Industries bouncing back post pandemic and the challenges they may be facing
Every industry felt the impact of Covid 19 – and sectors reliant on in-person services suffered most acutely. But businesses were able to adapt, leaning on curbside pickup and a compelling omnichannel offer to navigate the pandemic. Since then, activity has picked up significantly, but which industries have seen the biggest bounce back in the US?
From quick service restaurants to fine dining concepts, eating out was one of the major casualties of the various stages of lockdowns. So how have restaurants fared post-pandemic? According to the National Restaurant Association:
- Some 90,000 restaurants have closed, some permanently, because of the pandemic
- The foodservice industry is projected to reach $898 billion in sales this year, up from $799 billion in 2021, surpassing pre-pandemic sales levels from 2019 of $864 billion.
- When adjusted for inflation, sales in 2022 are projected to remain below pre-pandemic levels.
The current food service environment is volatile due to national labor and supply shortages. According to CNBC, 7/10 restaurant owners are struggling to recruit sufficient staff.
Toast, a POS provider, reported that the industry is nearly back to pre-pandemic levels after seeing an 18% growth between Q1 and Q2 2022. As a result, brands like Sonic, Chipotle, and Taco Bell have and are planning aggressive growth strategies to open hundreds of new locations in the coming years.
Fitness centers and gyms suffered massively during the pandemic, but there are green shoots of revival. According to Wellness Living:
- As of Jan 1, 2022, 30% of fitness studios closed which is an 11% increase from the previous year
- Between March 2020 and June 2021, the industry lost $29.2B
- The industry is projected to reach $190.5B this year
During the pandemic, many clubs adopted virtual fitness classes allowing members to participate via digital channels. Once the gyms reopened, this trend struck with some.

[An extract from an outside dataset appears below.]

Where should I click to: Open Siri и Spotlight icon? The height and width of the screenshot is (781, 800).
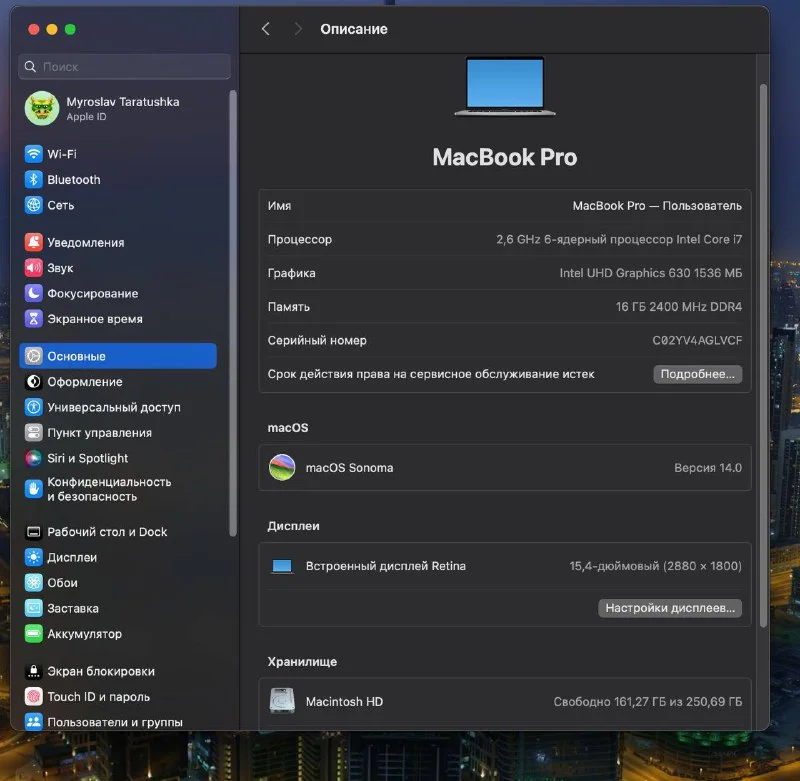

According to Club Industry:
- 70% of adults are using digital classes and memberships as part of their regiments
- 15% of those believe digital platforms eliminated their need for a gym.

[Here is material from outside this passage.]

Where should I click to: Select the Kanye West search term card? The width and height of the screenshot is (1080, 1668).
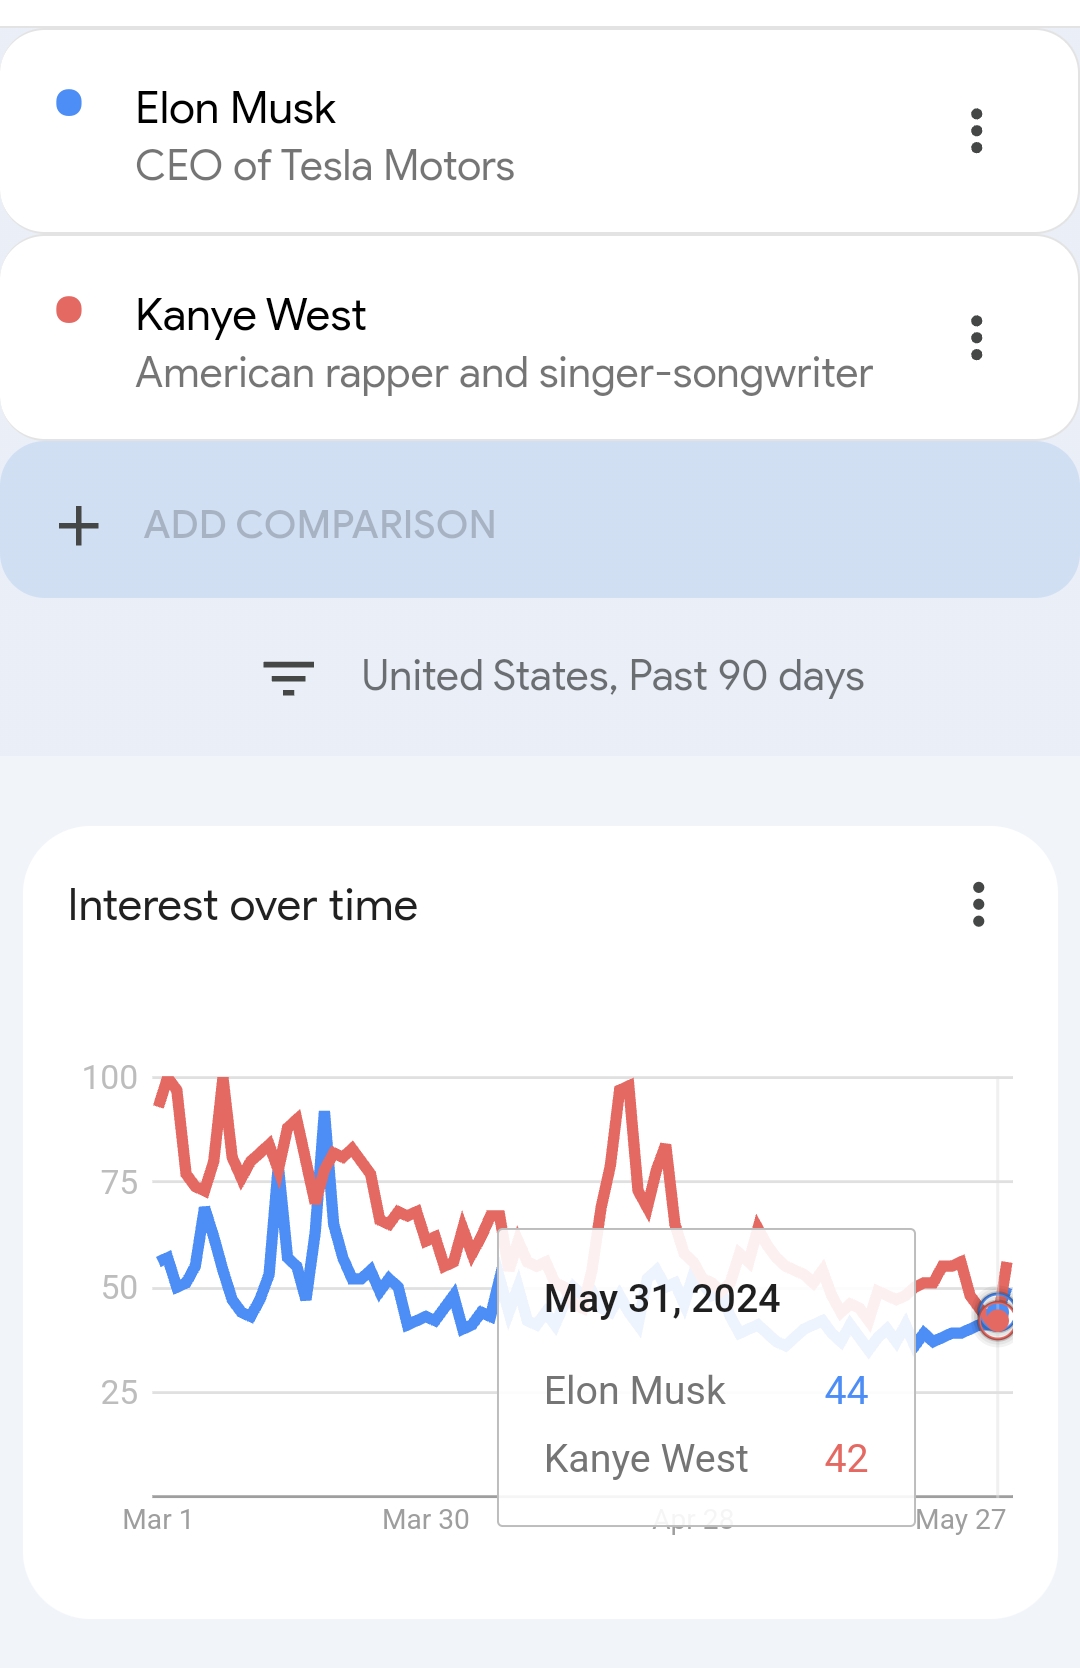[539, 338]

This new trend caused people to invest in more digital and convenient virtual fitness options, some with their own hefty memberships such as Peloton, whose sales increased by 120% in 2021 (Business of Apps).

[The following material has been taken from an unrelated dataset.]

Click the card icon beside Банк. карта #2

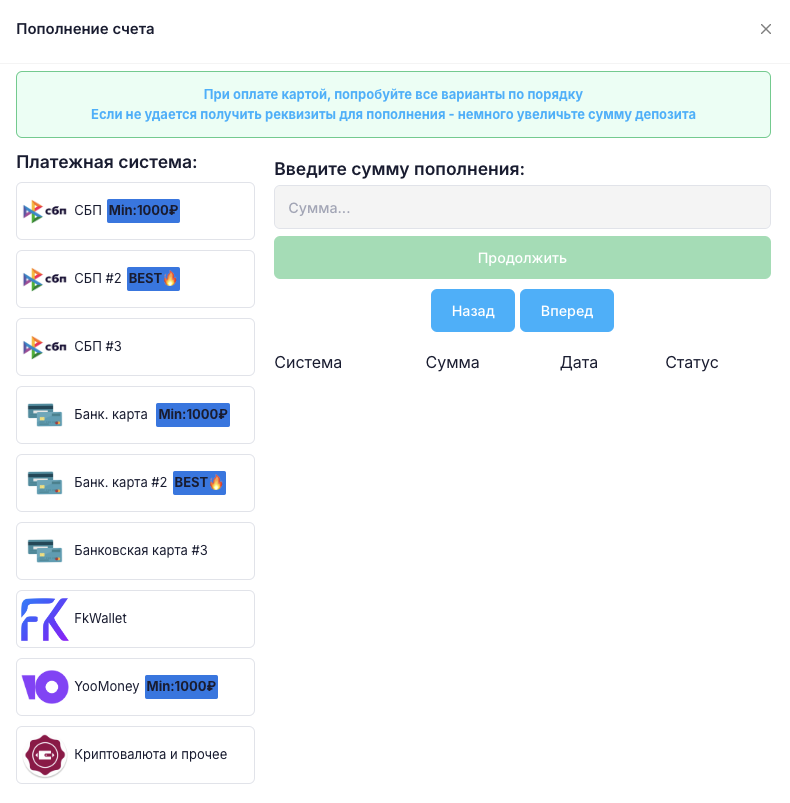(x=45, y=483)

The fitness industry is still projected to recover in 2023 or 2024 and as of 2022:
- There are 11% more active memberships to fitness clubs than there was in 2021
- A 9% increase in new members joining
- 24% more in member check-ins in 2022 compared to 2021
- 20% increase in revenue since 2021
Club owners will need to acquire the next generation of gym-goers with a compelling omnichannel offer, to ensure the bounce back of the sector is sustained.
One of the first industries to recover from the pandemic was the spa and salon industry; Salon Today recorded that:
- 24% of consumers have added wellness services or treatments to their routine at salons and spas since the pandemic started.
- 53% of consumers say they are more open to trying new beauty services or treatments
This positive consumer sentiment towards health and beauty has allowed the industry to be on track to make a full recovery to pre-pandemic numbers. The ISPA conducted a study that found:
- The total number of U.S. spas fell only slightly from 21,560 in 2020 to 21,510 in 2021.
- U.S. spa industry revenues grew from $12.1 billion in 2020 to $18.1 billion compared to an all-time high of $19.1 billion in 2019.
- Spa visits grew from 124 million in 2020 to 173 million
A main contributor to this recovery was that this industry seemed immune to the staffing shortage that plagued other industries. In 2021, the number of industry employees increased to 345,000 from 304,800 in 2020.
Across verticals, the pandemic’s impact continues to resonate. The built-up demand led to significant bounce back recoveries in certain industries – particularly in concepts reliant on social, equipment, and close-contact services in the examples above.
We may have resumed a degree of predictability, but it’s critical that brands operating in bounce back sectors regularly review how their customers are behaving and their locations are performing. While they may be riding the wave of a clamor for pre-Covid normality today, that could all change and consumer habits and the competitive horizon continues to evolve.